On 2 June 2014, Det norske announced that the Company had entered into an agreement to acquire Marathon Oil Norge for a cash consideration of USD 2.1 billion. The effective date of the transaction is 1 January 2014 and it is expected to close during the fourth quarter of 2014, subject to regulatory approvals.
After the transaction, Det norske will have 202 million barrels of oil equivalents in proven and probable (2P) reserves (year-end 2013). Furthermore, the combined company will have contingent resources amounting to 101 million barrels of oil equivalents, excluding the resources from the Johan Sverdrup field. Further identified upside in Marathon Oil Norge’s portfolio is estimated at approximately 80 million barrels of oil equivalents. Combined 2013 production for the two companies amounted to approximately 84 000 barrels of oil per day, making Det norske one of the largest listed independent E&P companies in Europe in terms of output.
The key engineering and construction activities in the Ivar Aasen project are on schedule, with production start-up expected in the fourth quarter of 2016. In June, Det norske signed a unitisation agreement for the development of the Ivar Aasen field on the Utsira High in the North Sea, securing the company a 34.78 percent ownership in the field. Estimated reserves have increased by about 35 percent following the unitisation and the processing of new ocean-bed seismic. Total investments for the Ivar Aasen development are estimated at NOK 27.4 billion (nominal value), unaltered compared to the Plan for Development and Operation (PDO).
The Johan Sverdrup licensees have entered into negotiations regarding a unitisation agreement, and the Plan for Development and Operation (PDO) is expected to be reviewed by the Storting during the spring session of 2015. Aker Solutions has been awarded the main contract for the pre-engineering of the platform unit, and a letter of intent for delivery of two of the planned steel jackets for the Johan Sverdrup development has been signed with Kværner. The jacket for the riser platform is due for delivery in the summer of 2017, and the jacket of the drilling platform will be delivered in the spring of 2018.
In the second quarter, the company’s costs related to exploration amounted to NOK 304 million, of which NOK 123 million have been entered as exploration expenses.
Det norske has secured a fully-committed and underwritten loan facility for the full cash consideration in connection with the acquisition of Marathon Oil Norge. On 8 July, the company signed a reserve-based lending facility (RBL facility). This facility is a senior secured seven-year USE 3.0 billion lending facility. This includes an additional uncommitted accordion option of USD 1.0 billion, and will replace the USD 2.2 billion acquisition bridge facility upon closing of the Marathon Oil Norge acquisition. This will also refinance Det norske’s current revolving credit facility.

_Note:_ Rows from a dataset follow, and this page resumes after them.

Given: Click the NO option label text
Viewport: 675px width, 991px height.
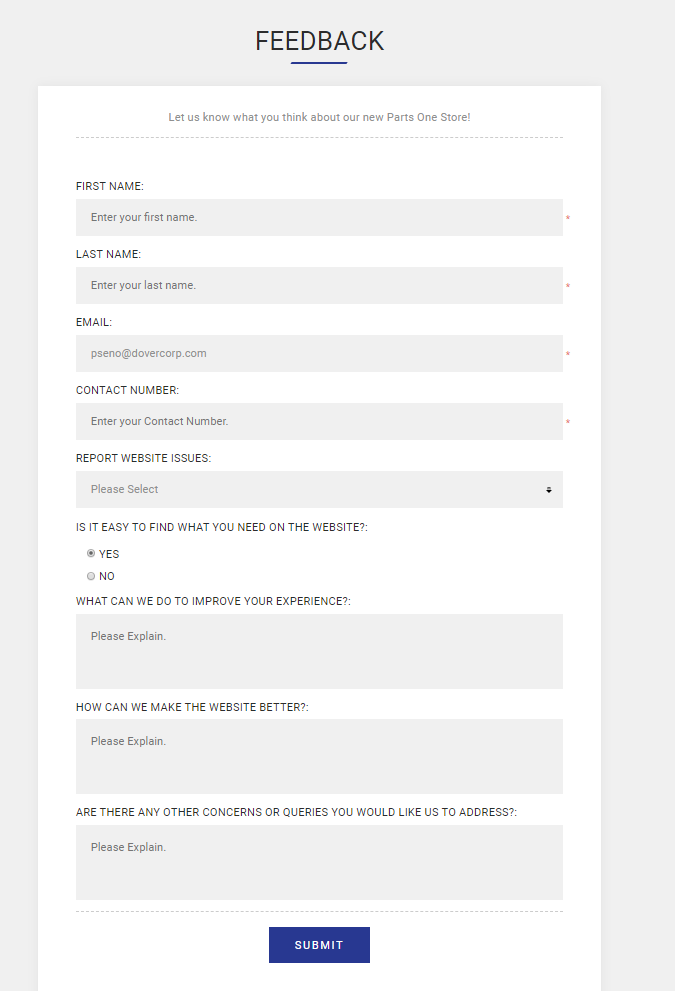Looking at the screenshot, I should coord(107,576).
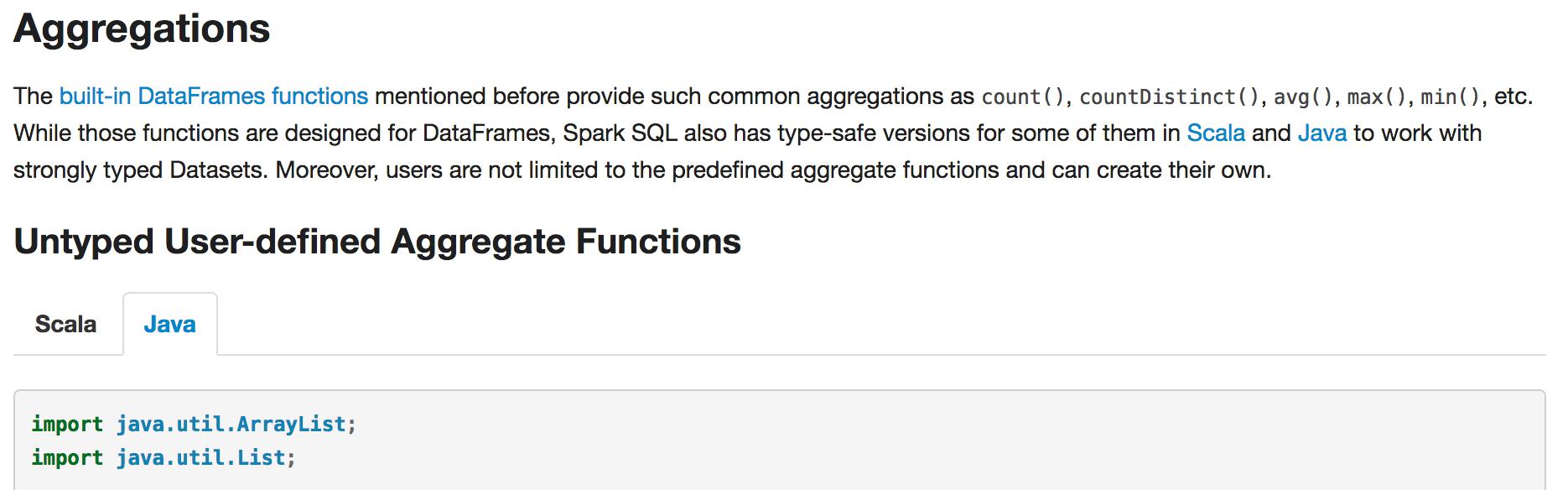Image resolution: width=1568 pixels, height=490 pixels.
Task: Switch to the Scala code tab
Action: click(65, 325)
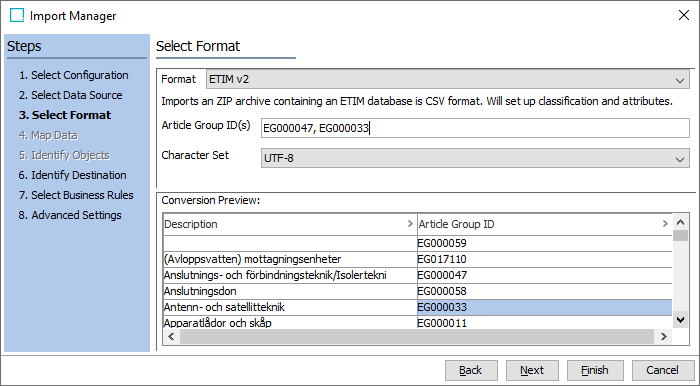
Task: Click the horizontal scroll left arrow
Action: [x=171, y=336]
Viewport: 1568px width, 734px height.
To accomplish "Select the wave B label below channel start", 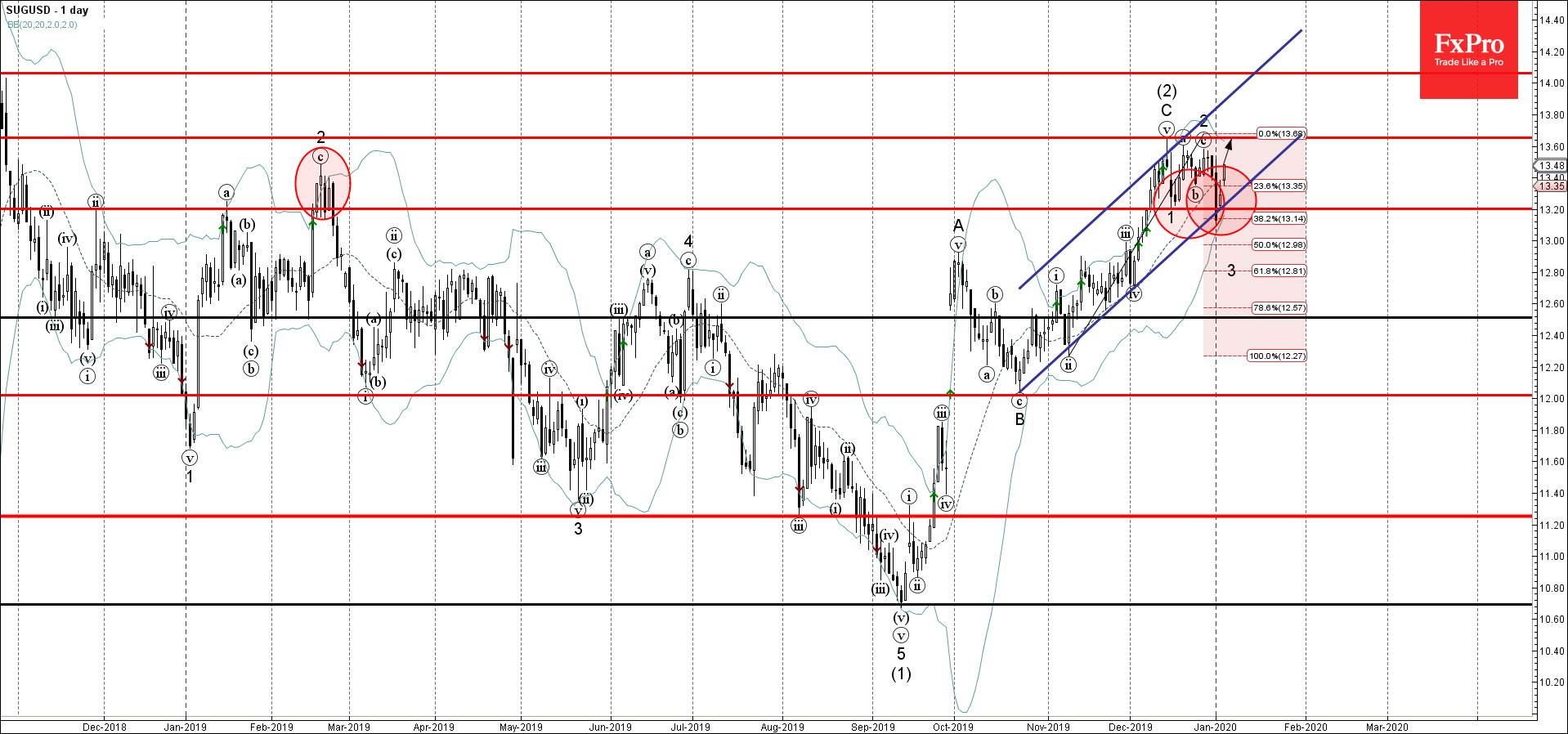I will (1019, 419).
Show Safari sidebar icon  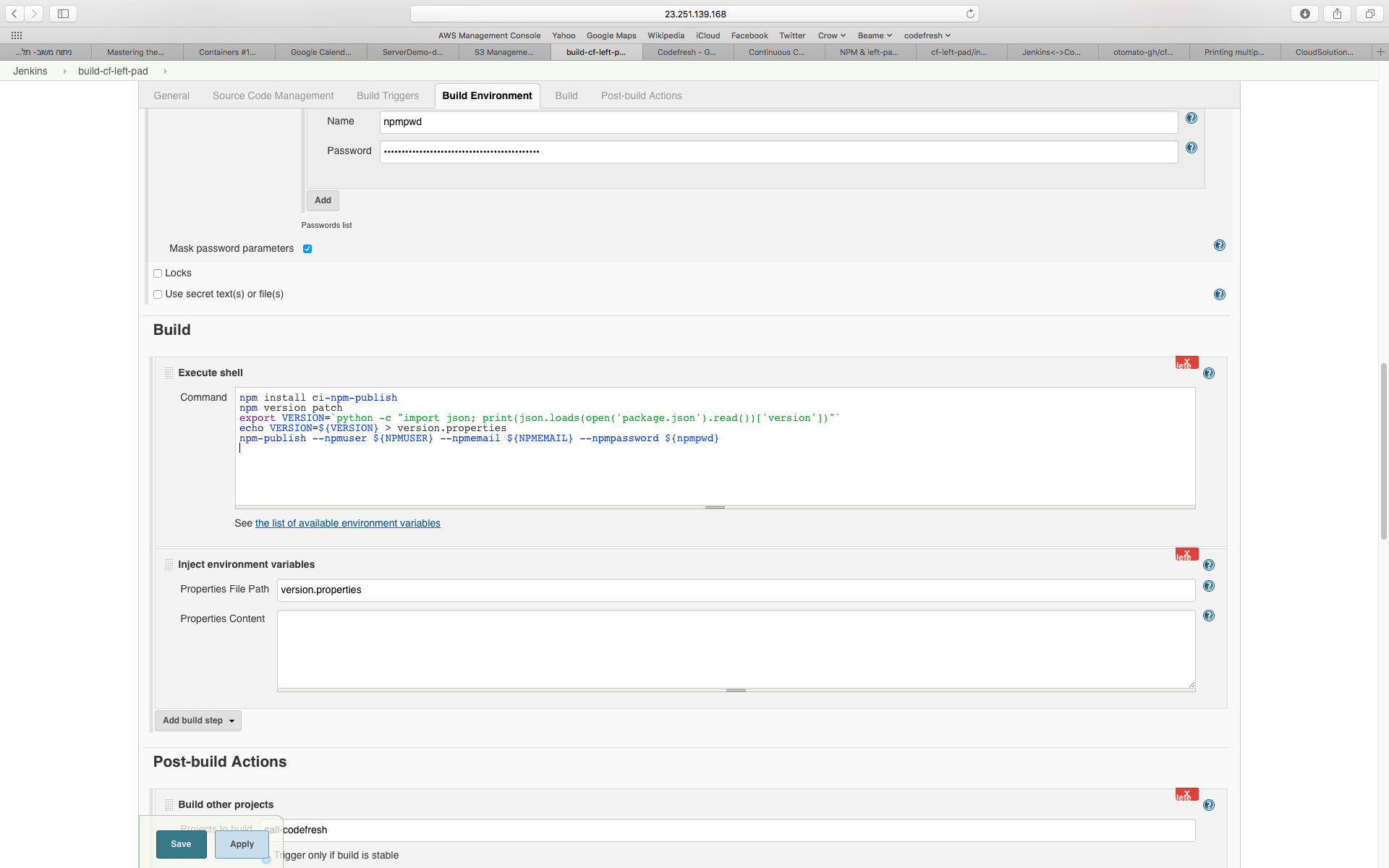pos(63,14)
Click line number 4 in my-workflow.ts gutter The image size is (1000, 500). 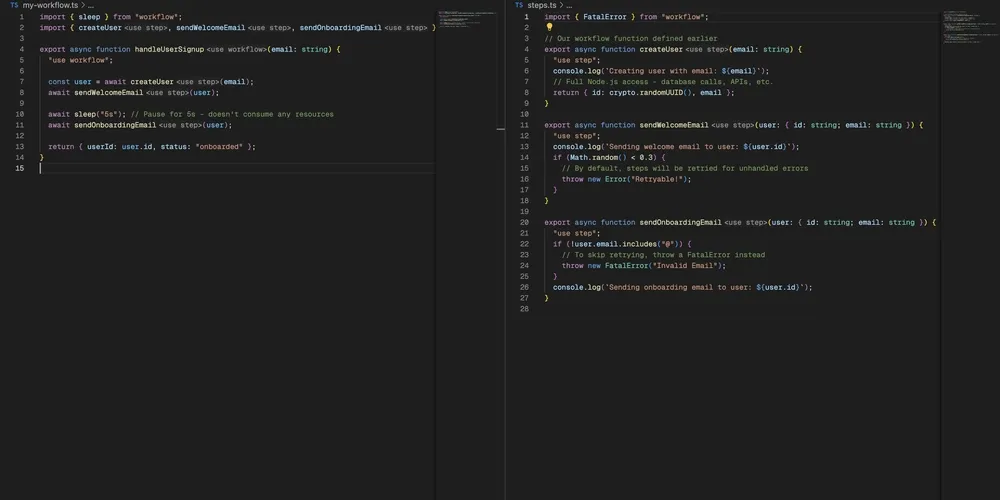click(20, 49)
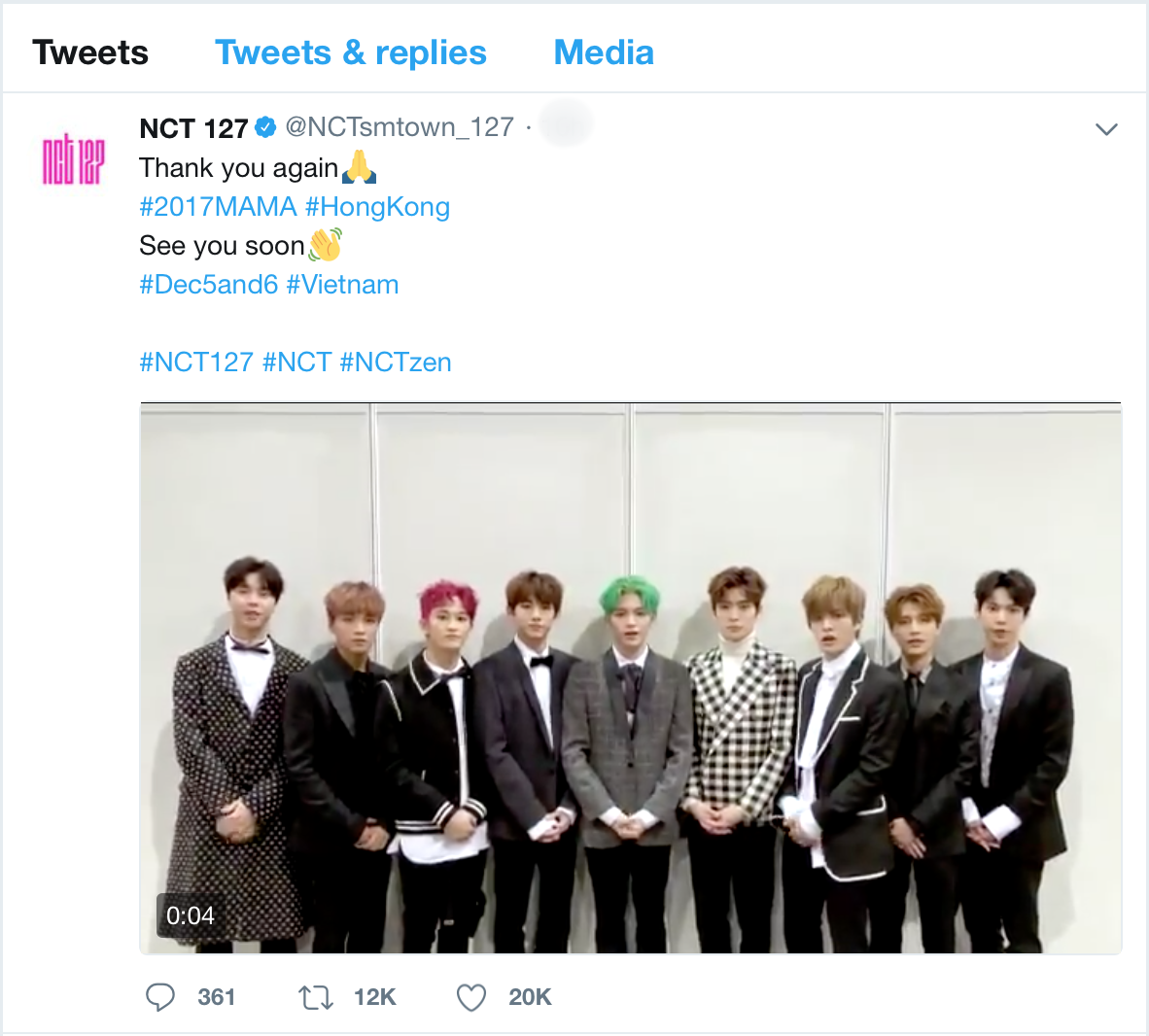Switch to the Tweets tab
This screenshot has width=1149, height=1036.
(x=90, y=52)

As an integral component of the company’s long-term financing plan, Det norske will strengthen its equity by issuing the NOK equivalent of USD 500 million in new equity through a rights issue. The company’s largest shareholder, Aker ASA, has pre-committed to subscribe for its 49.99 per cent pro rata share. The remaining offer shares (50.01 per cent) are fully underwritten by a consortium of banks. With this equity issue, Det norske has secured the financing of its current work program until start-up of production from the Johan Sverdrup field.
The acquisition of Marathon Oil Norge will increase Det norske’s financial robustness and its ability to absorb the impact of any changes in future capital expenditure. This will also improve the company’s credit profile and reduce the cost of capital.
A new executive management team has now been appointed, and the new positions will take effect when the integration of Marathon Oil Norge has been completed. Karl Johnny Hersvik will continue as CEO, leading a team of eleven executive vice presidents. These are presented on the company’s internet site.